CSP-D403: Debug Mode Enabled in Production

Vulnerability Category: Network

Severity: HIGH

Description

This rule flags when a web application is run with debug mode enabled. Debug mode is a powerful feature in web frameworks like Flask, Django, and others, providing detailed error pages and often an interactive debugger in the browser.

While extremely useful during development, running an application in debug mode in a production environment is a major security risk. - Information Leakage: Detailed traceback pages can reveal sensitive information about your application's structure, libraries, file paths, and configuration. - Remote Code Execution (RCE): Some frameworks (notably Flask with the Werkzeug debugger) provide an interactive web-based console on the error page. This console is often protected by a PIN, but if an attacker can guess or bypass the PIN, they can execute arbitrary Python code on the server, leading to a full system compromise.

Debug mode should never be enabled in a production deployment.
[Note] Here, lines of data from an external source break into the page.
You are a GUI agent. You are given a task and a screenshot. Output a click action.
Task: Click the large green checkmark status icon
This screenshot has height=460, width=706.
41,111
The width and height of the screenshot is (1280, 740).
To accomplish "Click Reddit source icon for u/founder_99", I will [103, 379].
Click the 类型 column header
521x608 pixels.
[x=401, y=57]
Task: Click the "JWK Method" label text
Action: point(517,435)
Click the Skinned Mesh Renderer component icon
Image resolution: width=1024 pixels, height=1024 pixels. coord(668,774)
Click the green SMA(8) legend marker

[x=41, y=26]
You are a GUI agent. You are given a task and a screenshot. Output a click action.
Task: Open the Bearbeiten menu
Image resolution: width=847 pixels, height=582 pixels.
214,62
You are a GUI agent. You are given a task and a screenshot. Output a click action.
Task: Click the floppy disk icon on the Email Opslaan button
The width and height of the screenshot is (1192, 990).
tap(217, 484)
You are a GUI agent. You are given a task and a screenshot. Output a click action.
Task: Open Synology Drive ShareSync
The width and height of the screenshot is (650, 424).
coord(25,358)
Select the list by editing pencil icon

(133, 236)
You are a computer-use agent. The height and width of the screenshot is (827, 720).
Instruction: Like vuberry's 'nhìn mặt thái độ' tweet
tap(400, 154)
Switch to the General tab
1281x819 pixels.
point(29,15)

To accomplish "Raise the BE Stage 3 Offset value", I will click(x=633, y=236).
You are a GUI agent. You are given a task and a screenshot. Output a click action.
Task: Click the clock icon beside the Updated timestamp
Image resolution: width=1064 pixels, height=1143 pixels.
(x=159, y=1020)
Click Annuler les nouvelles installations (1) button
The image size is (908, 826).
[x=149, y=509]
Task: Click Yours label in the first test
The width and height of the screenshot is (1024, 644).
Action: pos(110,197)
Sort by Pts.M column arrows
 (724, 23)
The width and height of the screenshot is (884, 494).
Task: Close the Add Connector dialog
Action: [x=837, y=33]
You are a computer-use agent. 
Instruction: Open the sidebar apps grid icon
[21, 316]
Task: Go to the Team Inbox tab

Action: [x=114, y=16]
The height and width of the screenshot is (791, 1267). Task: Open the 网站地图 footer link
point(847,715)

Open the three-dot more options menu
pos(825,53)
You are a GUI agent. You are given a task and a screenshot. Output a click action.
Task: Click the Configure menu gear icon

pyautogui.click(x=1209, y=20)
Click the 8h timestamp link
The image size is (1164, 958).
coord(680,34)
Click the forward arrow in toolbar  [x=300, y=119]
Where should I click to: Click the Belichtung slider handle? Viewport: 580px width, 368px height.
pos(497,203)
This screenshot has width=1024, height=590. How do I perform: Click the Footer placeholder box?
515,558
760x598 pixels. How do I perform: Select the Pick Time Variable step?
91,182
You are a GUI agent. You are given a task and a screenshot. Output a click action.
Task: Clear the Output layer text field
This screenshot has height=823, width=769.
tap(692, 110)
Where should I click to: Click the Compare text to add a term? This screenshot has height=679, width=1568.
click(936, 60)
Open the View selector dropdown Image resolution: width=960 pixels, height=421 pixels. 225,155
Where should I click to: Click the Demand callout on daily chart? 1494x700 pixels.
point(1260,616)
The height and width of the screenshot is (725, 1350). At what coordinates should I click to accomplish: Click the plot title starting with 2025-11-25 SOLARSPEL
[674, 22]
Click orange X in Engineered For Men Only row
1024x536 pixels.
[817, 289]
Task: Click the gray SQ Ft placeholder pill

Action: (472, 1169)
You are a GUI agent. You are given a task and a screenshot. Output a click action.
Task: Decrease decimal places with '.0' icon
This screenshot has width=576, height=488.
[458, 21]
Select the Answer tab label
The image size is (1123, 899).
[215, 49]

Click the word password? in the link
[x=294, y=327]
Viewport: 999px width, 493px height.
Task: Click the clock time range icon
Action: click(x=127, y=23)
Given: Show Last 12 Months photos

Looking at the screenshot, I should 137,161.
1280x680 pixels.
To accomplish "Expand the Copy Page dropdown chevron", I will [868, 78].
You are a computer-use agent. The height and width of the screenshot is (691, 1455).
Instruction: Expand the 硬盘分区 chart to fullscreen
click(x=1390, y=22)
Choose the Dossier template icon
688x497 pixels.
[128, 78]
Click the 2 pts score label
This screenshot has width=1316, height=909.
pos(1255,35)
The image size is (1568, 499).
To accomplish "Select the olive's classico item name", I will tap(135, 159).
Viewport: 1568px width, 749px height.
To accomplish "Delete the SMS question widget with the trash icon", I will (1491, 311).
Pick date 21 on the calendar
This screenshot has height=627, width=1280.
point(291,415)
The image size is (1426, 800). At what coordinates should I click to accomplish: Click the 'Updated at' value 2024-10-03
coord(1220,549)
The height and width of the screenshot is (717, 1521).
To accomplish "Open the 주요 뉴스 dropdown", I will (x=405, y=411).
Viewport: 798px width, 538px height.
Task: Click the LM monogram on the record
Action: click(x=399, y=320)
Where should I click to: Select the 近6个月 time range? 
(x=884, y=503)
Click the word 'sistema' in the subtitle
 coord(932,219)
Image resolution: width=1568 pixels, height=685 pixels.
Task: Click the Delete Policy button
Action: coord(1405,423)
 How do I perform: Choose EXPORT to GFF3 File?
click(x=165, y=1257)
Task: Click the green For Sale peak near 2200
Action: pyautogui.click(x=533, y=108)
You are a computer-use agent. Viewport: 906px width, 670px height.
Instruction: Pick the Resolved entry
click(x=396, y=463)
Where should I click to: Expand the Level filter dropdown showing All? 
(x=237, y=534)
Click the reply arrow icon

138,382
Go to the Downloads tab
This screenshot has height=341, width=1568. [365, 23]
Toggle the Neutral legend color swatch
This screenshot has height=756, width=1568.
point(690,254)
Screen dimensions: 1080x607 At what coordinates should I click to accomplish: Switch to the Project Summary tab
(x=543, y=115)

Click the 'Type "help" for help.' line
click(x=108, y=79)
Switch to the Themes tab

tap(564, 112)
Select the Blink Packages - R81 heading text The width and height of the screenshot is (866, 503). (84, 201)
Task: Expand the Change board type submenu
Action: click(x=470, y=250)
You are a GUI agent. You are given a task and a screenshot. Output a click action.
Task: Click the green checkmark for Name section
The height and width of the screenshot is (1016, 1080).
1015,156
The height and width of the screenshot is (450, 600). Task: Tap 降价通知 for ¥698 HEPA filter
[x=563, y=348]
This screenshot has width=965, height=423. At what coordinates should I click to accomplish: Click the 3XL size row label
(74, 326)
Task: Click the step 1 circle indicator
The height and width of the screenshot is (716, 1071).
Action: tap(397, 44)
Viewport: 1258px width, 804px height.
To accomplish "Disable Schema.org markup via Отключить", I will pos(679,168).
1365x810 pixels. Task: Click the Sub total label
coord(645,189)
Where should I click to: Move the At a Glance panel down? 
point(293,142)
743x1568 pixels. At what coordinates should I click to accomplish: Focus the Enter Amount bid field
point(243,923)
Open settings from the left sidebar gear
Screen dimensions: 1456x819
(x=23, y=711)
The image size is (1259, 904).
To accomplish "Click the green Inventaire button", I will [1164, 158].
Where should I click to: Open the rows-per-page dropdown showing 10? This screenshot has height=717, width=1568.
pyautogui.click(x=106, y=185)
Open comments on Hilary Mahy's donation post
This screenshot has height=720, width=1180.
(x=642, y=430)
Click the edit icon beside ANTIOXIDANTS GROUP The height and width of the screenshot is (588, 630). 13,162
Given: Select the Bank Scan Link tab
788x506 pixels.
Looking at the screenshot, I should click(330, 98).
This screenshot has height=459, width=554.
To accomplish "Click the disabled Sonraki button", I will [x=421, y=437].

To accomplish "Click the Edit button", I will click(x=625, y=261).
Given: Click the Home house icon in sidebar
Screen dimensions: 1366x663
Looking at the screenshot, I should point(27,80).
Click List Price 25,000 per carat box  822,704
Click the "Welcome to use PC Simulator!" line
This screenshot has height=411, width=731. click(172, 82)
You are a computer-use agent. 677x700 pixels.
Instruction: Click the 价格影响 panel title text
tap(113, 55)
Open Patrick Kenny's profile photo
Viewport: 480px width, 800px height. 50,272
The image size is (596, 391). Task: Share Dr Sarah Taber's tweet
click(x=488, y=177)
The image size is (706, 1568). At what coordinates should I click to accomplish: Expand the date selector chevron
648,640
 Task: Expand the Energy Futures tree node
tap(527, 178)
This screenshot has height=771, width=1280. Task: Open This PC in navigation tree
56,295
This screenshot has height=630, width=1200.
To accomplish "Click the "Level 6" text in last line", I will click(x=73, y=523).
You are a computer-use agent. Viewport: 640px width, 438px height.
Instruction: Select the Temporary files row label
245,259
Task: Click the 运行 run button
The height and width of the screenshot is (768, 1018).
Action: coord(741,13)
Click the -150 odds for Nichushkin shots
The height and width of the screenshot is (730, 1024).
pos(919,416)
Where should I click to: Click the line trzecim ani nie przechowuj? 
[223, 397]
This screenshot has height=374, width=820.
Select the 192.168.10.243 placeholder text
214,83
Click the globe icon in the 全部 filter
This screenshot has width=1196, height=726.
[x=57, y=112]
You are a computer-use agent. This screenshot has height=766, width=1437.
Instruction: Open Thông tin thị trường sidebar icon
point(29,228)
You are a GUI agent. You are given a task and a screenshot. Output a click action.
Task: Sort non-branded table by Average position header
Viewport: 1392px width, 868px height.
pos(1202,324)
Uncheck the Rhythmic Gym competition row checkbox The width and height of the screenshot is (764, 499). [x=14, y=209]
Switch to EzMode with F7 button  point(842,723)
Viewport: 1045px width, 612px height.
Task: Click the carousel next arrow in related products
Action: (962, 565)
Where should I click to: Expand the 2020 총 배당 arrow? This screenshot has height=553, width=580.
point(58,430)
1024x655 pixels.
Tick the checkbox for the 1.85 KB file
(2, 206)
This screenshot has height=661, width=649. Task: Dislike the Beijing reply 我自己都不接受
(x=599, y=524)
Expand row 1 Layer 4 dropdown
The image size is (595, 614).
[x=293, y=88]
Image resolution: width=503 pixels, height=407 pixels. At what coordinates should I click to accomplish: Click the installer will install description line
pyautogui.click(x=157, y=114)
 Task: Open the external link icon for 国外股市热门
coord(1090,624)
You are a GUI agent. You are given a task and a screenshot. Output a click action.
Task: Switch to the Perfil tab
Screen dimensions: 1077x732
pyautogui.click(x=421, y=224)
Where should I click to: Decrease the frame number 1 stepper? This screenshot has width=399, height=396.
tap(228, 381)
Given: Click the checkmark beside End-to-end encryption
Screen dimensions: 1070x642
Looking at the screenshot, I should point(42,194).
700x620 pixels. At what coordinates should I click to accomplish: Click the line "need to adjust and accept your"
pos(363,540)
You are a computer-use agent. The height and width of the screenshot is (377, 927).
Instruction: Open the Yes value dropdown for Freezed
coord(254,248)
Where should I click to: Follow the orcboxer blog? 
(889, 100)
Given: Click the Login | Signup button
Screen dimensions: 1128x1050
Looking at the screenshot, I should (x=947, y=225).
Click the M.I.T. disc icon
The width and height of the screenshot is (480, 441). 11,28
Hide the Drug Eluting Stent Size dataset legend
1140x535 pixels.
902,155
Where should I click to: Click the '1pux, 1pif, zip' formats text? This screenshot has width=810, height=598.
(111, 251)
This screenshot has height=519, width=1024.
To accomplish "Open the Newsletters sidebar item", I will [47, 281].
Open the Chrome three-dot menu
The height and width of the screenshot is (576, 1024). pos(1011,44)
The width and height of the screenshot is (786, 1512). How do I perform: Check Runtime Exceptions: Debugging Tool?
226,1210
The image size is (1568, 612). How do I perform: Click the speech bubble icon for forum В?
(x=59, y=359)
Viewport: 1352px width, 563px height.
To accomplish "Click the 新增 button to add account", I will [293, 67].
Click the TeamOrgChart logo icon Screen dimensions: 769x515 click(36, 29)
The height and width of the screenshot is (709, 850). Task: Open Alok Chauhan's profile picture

Vulnerable Code Example (Flask)

from flask import Flask

app = Flask(__name__)

@app.route('/')
def hello():
    # This will cause an error
    1 / 0
    return "Hello, World!"

if __name__ == '__main__':
    # Running with debug=True exposes the interactive debugger
    app.run(debug=True)

Vulnerable Configuration (Django)

In a Django settings.py file:

# This should always be False in production
DEBUG = True

Safe Configuration

Debug mode should be controlled by an environment variable or a configuration file that is different for development and production environments.

Safe Flask Example

from flask import Flask
import os

app = Flask(__name__)

# It's better to use a production-ready WSGI server like Gunicorn or uWSGI
# instead of app.run() in production.
# If you must use app.run(), ensure debug is disabled.
if __name__ == '__main__':
    # Get debug status from an environment variable, defaulting to False
    is_debug = os.environ.get("FLASK_DEBUG", "false").lower() == "true"
    app.run(debug=is_debug)

Safe Django settings.py

import os

# Set DEBUG to False by default, and only enable it if an env var is explicitly set.
# The `os.environ.get(...) != 'False'` is a robust way to handle this, as most
# non-empty strings are True in a boolean context.
DEBUG = os.environ.get('DJANGO_DEBUG', 'False') == 'True'

The standard practice is to use a production-grade WSGI server (like Gunicorn, uWSGI, or Daphne) to run your application, rather than the built-in development servers provided by the frameworks. These servers do not use the framework's debug mode.

How to Suppress a Finding

You should not suppress this finding for code running in a production environment. If this code is part of a development-only script, you can add a suppression comment.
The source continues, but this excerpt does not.